LA UNE POLITIQUE

Faure et son opposition politique : Finalement une affaire de Gestapo

Au Togo, la crise post électorale que feint de reconnaître le régime Unir est bien une évidence. Les différents développements de l’actualité sociopolitique depuis février 2020 attestent cela. Avec un landerneau politique des plus féroces, voire hantés.

De quoi Faure a-t-il peur au juste? Se demandent nombre d’observateurs ébahis par la tournure malencontreuse de la vie politique au Togo ces derniers temps. Désormais, le régime de Lomé ne manque aucune occasion pour faire taire, tant dans la presse, la société civile qu’en politique, des voix qui paraissent dissonantes et gênantes. Tout faire pour réduire au silence, tout esprit éclairé et critique qui voit autrement les choses semble la nouvelle trouvaille du régime cinquantenaire et ses dignitaires.

La force de la bâillonnette

D’Agbéyomé Kodjo, qui continue toujours par réclamer sa victoire, à Brigitte Adjamagbo, Coordinatrice de la Dynamique Monsieur Kpodzro (DMK) en passant par Gérard Djossou, son compagnon de lutte et d’infortune, et l’ancien ministre Djimon Oré, plus personne n’échappe à la sentence. La moindre prise de position contraire à la directive, sinon à l’opinion du Prince paraît un crime de lèse majesté devient un ticket que l’on s’octroie pour le voyage à la prison . Avec comme poste d’escale, le Service central d’investigations et de répression criminel (Scric), érigé en gestapo. La dernière victime de cette méthode de despote est Paul Missiagbeto. Arrêté manu-militari, et humilié devant sa femme et ses enfants, pour reprendre ainsi les termes de Gérard Adja, le Premier vice-président de Mpdd, ce Conseiller de Agbéyomé séjourne, depuis lundi, sans raison valable, dans les «geôles» de Colonel Yotrofeï Massina.

«Allons-nous en sortir un jour?», se demande un togolais, désabusé qui fait un rapprochement entre le nouveau visage du régime de Faure et celui de son père.
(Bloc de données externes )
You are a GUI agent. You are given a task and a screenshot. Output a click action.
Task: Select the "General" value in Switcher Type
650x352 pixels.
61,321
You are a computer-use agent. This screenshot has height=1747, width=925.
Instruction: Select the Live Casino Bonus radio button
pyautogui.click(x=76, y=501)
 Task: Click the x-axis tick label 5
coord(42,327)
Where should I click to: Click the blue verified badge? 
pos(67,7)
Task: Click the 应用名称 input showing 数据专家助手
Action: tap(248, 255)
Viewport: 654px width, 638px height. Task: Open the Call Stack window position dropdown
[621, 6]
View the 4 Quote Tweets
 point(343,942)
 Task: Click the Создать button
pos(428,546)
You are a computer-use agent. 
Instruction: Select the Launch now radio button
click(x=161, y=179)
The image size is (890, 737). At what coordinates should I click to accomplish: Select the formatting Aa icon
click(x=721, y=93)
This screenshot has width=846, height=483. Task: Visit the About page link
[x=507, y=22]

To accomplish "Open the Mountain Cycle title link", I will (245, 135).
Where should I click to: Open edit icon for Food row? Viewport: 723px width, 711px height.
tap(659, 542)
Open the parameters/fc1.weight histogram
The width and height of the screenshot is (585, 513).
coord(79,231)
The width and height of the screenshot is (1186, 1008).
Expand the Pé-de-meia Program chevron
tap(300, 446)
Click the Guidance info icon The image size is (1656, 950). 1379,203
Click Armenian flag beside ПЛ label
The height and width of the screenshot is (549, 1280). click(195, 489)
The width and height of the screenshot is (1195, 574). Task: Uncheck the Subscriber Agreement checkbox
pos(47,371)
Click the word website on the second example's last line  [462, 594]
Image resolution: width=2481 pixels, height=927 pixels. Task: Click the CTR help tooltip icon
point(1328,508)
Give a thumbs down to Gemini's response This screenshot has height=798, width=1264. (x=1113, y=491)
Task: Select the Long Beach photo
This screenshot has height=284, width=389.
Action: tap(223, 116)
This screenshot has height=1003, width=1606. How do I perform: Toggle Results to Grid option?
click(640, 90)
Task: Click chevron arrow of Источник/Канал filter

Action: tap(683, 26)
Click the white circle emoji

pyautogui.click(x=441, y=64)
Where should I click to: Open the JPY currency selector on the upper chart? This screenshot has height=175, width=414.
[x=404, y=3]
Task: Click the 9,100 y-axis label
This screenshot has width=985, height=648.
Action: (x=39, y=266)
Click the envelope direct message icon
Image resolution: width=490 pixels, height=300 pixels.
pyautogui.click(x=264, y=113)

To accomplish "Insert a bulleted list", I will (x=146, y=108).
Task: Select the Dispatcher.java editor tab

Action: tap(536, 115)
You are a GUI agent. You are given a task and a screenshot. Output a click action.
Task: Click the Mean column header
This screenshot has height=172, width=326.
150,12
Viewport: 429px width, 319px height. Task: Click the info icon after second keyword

Pour ce dernier, la méthode est restée la même. Intimidation, embastillement, violation des libertés publiques…«Faure n’a visiblement guère d’égard à la critique et au débat contradictoire!», se désole un autre qui regrette cette régression démocratique constatée depuis 2017, au lendemain de la plus grave crise politique jamais connue par le régime de Fils d’Eyadema depuis 2005. Une crise instiguée par le Parti national panafricain (Pnp) dont le Président national, Tchikpi Atchadam est contraint, depuis lors, à l’exil. De même que nombre de ses militants actuellement détenus en prison.

Finalement une affaire de bâillonnette

Aujourd’hui, ce grand retour de la méthode forte, sinon de la bâillonette sur fond de restrictions des libertés individuelles et publiques, inquiète à plus d’un titre. Cela sonne donc comme des agissements d’un régime aux abois mais qui, animé par la gloutonnerie, déploie des manœuvres pour honorer son serment dogmatique de conservation de pouvoir.

Les arrestations tous azimuts des acteurs politiques, couplées aux sanctions exagérées et démesurées contre les médias critiques qui, par leur liberté d’esprit, gênent, tendent à comparer le Togo à une véritable jungle. Une forteresse où le plus fort nourrit la propension d’écraser les plus faibles. Un schéma qui sciet au contexte togolais ou l’ogre Unir, par son appétit vorace face au pouvoir, ne se retient pas à dévorer la souris qu’est l’opposition qu’il essaie, de mille feux, de neutraliser, sinon affaiblir. Une image bien salissante pour un Faure Gnassingbé, bien torpilleur des principes démocratiques chez lui, mais qui, comme par enchantement, s’entend passer pour le sage de la sous-région. Drôle de positionnement.